Following discussions with PETA and requests from parents and other residents, the Michigan State Board of Education adopted a progressive policy allowing students to pick modern teaching methods such as interactive digital dissection instead of cutting up animals in their science classes.
Michigan joins 21 other states plus the District of Columbia that have policies allowing students to opt out of animal dissection. Michigan has the nation’s ninth-largest student population, meaning that more than 1.57 million students will now be able to choose not to dissect.

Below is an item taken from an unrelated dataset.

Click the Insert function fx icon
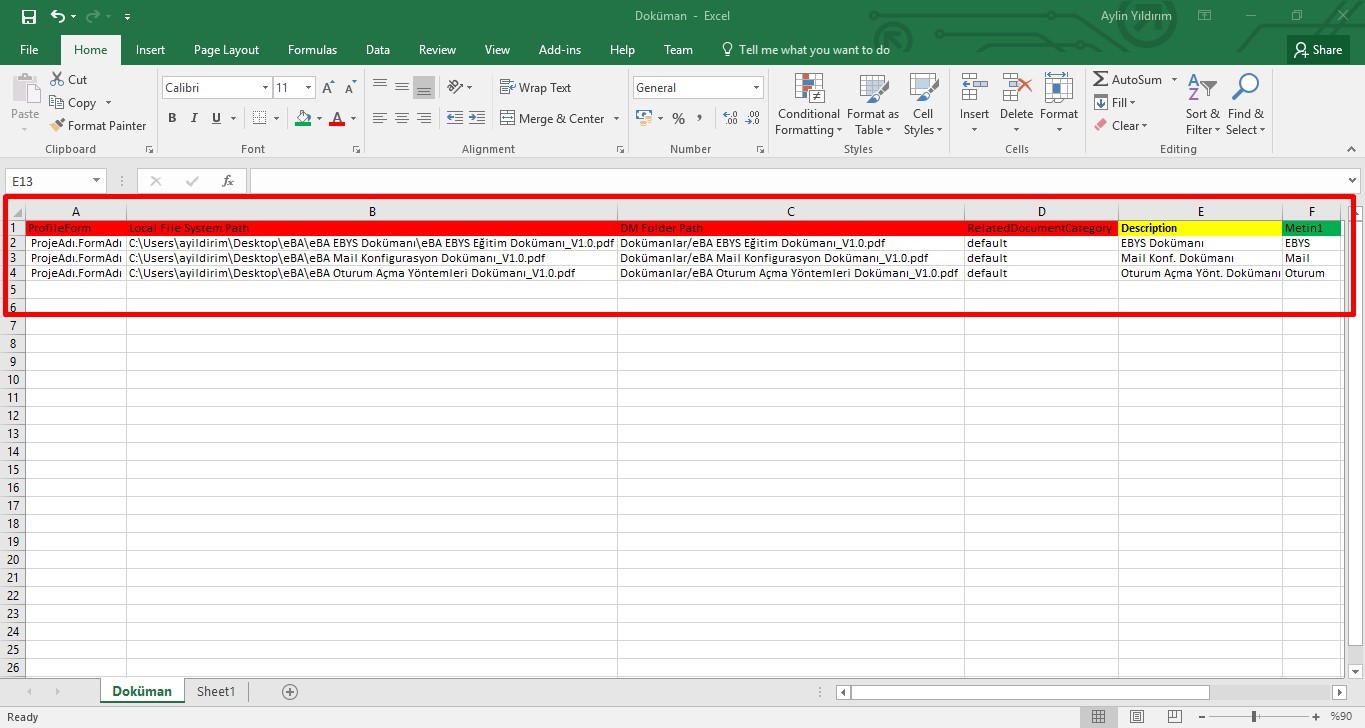 coord(228,181)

“PETA applauds Michigan for creating more compassionate classrooms by allowing students to say no to cruel and archaic animal dissection and providing them with modern teaching methods instead,” says PETA Director of Laboratory Investigations Justin Goodman. “More students than ever now oppose the use of animals in experiments, and now in Michigan, they can learn to understand and appreciate animals without harming them.”
As PETA’s science education specialist and local residents explained at a Board of Education meeting in March, studies show that virtual dissection teaches anatomy better than archaic animal dissection does and students who oppose animal dissection often don’t voice objections. They participate because they aren’t presented with a choice or because they fear being punished if they don’t.

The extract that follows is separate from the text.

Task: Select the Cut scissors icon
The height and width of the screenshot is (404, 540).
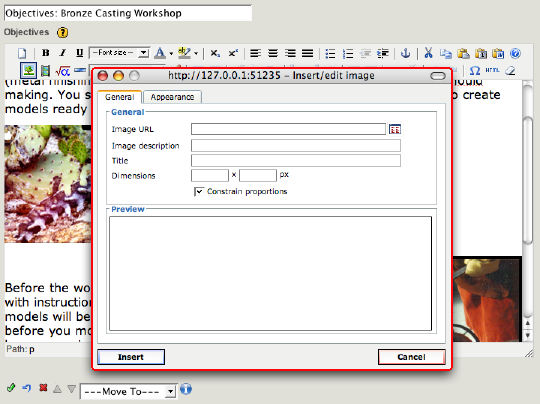Action: [428, 53]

PETA has offered free training to familiarize Michigan science teachers with the available interactive computer-based dissection programs, many of which are completely free to use.

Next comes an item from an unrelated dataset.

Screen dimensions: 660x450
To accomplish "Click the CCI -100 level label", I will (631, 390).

The millions of animals who are dissected in classrooms every year come from biological supply houses, which breed some animals and obtain others from animal shelters or the wild. The National Association of Biology Teachers, the National Science Teachers Association (NSTA), and the Human Anatomy and Physiology Society (HAPS) endorse student dissection choice, and the NSTA and HAPS also approve the use of modern non-animal methods as full replacements for animal dissection. Earlier this year, PETA successfully worked with New Hampshire to create a statewide student dissection-choice policy.